▶ Fragmento para leer:
****************

Y es que el dolor de cabeza de los Cronopios
se supone histórico, es decir
que no cede ante las tabletas de analgésicos,
sino sólo ante la realización del Paraíso en la Tierra.
Así es la cosa.
En la sociedad Fama nos duele la cabeza.
Y nos arrancan la cabeza.
En la lucha por el Paraíso, la cabeza es una bomba de retardo.
En las sociedades supuestamente cronopianas se planificaba el dolor de
cabeza,
lo cual no lo hacía escasear, sino todo lo contrario.
Una verdadera sociedad cronopiana será, si es que es algún
día,
-entre otras cosas-
una aspirina del tamaño del sol.
Roque Dalton
“Julito ha vuelto”, me dijo con un estremecimiento Raúl
Ruiz. Bueno -le contesté grandilocuente- siempre estará
con nosotros. “No, no, acaba de entrar, pero como hay tanta gente
no lo has visto”, repuso en tono conspirativo. Lo miré suponiendo
que había bebido más de la cuenta. “Es verdad -terció
el Grillo- con él entraron Vipos, Vipas, Hormigachos y Horminetas,
aparte de algunos Famas infiltrados y una pléyade de Esperanzas.
Se han escondido entre los próceres bolivarianos. Mira, Gardel
discute con los cubanos, Sandino parece asturiano, Neruda con su eterna
cara de elefante y Roque Dalton de incógnito, vaya... vaya…”
Ya sabes Grillo, los Cronopios no somos muchos pero somos machos, de modo
que si hay problemas... “No seas porfiado -insistió- observa
la mesa del centro, con clavel rojo y mantel negro, la copa de vino tiene
un brillito, la animita de Cortázar muy celoso de la Maga cuando
le da un beso a este Grillito… La copa está casi vacía...
Hay que escanciarle otro poco...”
Hierática, la copa de vino tinto rendía silencioso homenaje
al lado de Rayuela, abierto en el capítulo 68. Una cinta negra
ceñía un clavel rojo. Era una fría noche de invierno
parisino del mes de febrero. Y el Grillo concluyó temeroso: “A
mí no me gustan las historias de muertos... prefiero las de nutrias...”
Esa mañana, Julio Cortázar había sido sepultado en
el cementerio Montparnasse. Tres días antes, Luis Bocaz, me había
dado la infausta noticia y sus amigos y admiradores nos dimos cita luego
de su entierro en una casilla de Rayuela, esa ancha avenida jalonada de
obstáculos que se debe atravesar para alcanzar el Cielo.
Cien flechas de pétalos rojos habían surcado el espeso frío
del cementerio, llegando hasta la nieve que bordeaba la tumba que desde
entonces lo cobija. Como imbéciles quisimos darle a esas rosas
rojas impulsos suplementarios, tratando de inclinarlas “hacia el
lado de la eternidad”, ante la lívida indiferencia del Gran
Cronopio, que por cierto nunca se preocupó de la gloria ni de las
nieves, puesto que en vida sólo había querido saber “dónde
se reunían las golondrinas después de la muerte”.

****************

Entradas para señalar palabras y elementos
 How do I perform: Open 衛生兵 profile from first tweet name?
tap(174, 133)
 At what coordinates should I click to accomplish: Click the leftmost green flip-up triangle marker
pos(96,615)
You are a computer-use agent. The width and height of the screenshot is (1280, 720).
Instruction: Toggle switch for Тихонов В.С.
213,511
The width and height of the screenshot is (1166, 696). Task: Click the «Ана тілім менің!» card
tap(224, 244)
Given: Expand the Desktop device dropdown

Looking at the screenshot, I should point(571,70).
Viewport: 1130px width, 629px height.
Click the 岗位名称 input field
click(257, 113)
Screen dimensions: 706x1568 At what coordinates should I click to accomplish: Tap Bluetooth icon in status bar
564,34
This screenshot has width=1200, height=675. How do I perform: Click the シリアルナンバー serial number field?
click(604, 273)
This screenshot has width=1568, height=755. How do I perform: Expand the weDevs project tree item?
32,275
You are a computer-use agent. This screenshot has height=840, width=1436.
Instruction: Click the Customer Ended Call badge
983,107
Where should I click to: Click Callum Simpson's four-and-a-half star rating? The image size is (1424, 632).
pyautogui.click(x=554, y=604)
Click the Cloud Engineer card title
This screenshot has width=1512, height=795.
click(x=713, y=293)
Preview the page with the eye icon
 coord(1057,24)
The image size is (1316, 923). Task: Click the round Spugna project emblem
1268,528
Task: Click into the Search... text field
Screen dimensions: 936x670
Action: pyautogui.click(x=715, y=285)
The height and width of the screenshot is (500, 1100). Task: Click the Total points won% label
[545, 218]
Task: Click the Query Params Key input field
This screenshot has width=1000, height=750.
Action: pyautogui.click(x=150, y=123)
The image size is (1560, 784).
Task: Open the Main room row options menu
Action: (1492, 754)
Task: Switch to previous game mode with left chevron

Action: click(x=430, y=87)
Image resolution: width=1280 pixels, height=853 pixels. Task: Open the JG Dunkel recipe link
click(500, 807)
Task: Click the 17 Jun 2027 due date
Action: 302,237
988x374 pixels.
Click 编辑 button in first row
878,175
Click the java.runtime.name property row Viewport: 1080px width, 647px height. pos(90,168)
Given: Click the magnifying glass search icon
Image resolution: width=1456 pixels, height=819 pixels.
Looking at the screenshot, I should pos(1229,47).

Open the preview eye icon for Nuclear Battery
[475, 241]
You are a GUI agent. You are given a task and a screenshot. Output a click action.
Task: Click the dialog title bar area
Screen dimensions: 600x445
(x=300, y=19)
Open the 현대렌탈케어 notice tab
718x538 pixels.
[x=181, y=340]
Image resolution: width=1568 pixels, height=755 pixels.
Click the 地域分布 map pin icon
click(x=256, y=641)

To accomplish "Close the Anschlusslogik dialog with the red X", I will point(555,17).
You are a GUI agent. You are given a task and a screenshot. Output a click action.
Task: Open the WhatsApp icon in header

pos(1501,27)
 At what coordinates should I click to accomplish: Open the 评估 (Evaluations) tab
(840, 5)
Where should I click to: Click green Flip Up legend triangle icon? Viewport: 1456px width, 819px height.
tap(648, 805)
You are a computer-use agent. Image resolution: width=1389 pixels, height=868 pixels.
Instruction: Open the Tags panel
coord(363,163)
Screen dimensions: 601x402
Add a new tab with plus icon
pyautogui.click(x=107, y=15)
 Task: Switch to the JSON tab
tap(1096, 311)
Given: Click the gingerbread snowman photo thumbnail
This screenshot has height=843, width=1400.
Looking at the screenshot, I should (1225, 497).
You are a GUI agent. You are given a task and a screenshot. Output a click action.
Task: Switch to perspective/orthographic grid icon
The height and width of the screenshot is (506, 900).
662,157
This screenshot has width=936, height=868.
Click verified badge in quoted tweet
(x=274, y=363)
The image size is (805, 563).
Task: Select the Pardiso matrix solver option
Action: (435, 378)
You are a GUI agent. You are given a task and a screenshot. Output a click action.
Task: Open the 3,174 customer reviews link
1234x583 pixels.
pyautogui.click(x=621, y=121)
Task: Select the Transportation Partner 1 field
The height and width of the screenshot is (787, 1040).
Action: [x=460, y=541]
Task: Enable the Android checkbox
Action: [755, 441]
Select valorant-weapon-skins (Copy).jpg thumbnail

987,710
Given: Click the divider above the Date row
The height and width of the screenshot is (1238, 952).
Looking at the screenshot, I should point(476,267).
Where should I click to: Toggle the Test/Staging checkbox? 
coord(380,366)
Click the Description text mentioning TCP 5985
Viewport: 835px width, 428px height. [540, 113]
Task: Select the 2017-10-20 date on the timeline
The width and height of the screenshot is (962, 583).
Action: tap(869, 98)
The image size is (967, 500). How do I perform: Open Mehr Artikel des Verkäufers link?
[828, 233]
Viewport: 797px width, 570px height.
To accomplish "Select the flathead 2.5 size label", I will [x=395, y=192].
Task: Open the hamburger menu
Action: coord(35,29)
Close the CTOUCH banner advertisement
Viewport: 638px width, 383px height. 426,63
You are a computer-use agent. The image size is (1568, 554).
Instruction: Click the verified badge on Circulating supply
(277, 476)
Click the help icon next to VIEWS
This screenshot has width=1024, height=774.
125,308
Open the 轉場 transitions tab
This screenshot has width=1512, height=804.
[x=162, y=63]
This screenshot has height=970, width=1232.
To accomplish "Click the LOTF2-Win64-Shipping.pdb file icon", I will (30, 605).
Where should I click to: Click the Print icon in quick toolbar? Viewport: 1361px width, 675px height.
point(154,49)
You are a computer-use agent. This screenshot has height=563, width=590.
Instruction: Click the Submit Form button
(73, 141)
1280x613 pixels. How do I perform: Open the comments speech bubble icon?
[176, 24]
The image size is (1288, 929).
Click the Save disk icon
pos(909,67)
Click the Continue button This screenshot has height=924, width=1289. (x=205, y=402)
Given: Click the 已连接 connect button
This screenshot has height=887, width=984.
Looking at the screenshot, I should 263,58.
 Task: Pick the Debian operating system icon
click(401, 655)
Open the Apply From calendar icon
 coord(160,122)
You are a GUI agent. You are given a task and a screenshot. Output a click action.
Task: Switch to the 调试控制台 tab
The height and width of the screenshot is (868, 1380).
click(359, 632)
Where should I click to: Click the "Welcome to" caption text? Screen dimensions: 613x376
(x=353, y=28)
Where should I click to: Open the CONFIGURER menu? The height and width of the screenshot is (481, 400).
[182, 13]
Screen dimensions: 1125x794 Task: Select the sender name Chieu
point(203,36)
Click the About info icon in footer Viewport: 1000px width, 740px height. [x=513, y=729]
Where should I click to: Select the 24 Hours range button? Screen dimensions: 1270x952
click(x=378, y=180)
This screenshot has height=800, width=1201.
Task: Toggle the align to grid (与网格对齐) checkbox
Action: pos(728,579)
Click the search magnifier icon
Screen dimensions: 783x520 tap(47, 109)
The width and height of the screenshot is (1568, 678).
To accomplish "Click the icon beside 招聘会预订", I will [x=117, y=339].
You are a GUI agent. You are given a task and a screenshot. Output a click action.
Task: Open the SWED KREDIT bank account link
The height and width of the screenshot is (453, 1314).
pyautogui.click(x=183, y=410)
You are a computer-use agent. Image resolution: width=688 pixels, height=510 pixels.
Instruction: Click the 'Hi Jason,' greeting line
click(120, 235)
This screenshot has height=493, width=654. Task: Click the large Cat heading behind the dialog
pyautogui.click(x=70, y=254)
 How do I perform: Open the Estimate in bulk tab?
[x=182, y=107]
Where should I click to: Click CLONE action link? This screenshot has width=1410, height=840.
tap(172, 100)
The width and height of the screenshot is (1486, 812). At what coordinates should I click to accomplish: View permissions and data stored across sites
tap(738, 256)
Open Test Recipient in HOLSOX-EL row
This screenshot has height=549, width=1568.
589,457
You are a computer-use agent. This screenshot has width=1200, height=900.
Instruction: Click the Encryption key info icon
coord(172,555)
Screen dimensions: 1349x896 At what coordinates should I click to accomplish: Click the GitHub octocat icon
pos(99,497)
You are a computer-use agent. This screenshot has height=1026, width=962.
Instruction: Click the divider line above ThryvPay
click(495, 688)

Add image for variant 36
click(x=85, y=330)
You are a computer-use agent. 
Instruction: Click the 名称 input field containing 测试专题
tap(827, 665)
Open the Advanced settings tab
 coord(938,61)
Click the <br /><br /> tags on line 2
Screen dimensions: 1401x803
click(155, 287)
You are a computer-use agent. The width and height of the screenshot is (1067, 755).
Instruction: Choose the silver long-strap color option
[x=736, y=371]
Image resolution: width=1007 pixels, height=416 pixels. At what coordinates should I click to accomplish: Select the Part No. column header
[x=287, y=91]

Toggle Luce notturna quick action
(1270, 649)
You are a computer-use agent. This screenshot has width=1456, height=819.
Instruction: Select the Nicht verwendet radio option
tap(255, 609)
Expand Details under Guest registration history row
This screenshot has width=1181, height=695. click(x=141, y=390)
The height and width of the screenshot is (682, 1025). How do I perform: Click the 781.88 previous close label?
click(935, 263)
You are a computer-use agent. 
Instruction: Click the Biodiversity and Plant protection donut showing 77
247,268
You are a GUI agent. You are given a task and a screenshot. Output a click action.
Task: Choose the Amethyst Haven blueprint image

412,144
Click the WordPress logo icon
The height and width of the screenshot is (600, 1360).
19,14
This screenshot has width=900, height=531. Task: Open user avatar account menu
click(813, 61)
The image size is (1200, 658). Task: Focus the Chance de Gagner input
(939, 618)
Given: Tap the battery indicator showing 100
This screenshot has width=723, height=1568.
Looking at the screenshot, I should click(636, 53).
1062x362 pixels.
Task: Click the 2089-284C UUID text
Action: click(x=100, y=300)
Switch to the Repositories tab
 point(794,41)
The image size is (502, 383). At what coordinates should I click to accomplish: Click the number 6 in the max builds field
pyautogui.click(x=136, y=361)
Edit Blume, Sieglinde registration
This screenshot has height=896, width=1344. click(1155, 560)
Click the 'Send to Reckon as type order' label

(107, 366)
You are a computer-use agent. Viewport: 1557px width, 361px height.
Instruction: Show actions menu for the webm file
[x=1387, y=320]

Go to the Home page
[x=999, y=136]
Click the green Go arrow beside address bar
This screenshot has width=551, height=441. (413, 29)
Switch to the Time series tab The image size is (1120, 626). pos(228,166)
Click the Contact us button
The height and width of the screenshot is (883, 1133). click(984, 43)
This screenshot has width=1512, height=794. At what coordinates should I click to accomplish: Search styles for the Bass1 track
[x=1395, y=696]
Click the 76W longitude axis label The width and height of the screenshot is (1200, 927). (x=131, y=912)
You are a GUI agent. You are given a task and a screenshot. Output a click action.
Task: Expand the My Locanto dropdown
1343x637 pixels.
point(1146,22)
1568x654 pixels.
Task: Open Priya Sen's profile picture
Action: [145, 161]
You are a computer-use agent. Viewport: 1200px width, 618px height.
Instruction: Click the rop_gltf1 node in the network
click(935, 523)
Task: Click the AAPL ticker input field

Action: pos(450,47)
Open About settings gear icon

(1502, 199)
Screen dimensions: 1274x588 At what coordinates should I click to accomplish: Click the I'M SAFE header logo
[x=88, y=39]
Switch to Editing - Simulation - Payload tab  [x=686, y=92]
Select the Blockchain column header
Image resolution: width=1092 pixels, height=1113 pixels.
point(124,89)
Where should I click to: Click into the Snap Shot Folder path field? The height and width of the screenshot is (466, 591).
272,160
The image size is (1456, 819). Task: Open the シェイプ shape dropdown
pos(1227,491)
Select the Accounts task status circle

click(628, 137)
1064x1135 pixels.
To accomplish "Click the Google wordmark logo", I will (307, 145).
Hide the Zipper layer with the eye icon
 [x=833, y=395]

****************

▶ Tareas por hacer:
1. Responde estas preguntas sobre el fragmento.
(a) Según el poema inicial, ¿ante qué cede el dolor de cabeza de los Cronopios?
(b) ¿En qué cementerio fue sepultado Julio Cortázar?
(c) ¿En qué capítulo estaba abierto Rayuela junto a la copa de vino?
2. Repite literalmente el pasaje del fragmento comprendido entre "En las sociedades" y "tamaño del sol.", ambos incluidos.

▶ Respuestas por tarea:
1.
(a) Sólo ante la realización del Paraíso en la Tierra.
(b) En el cementerio Montparnasse.
(c) En el capítulo 68.

2.
En las sociedades supuestamente cronopianas se planificaba el dolor de
cabeza,
lo cual no lo hacía escasear, sino todo lo contrario.
Una verdadera sociedad cronopiana será, si es que es algún
día,
-entre otras cosas-
una aspirina del tamaño del sol.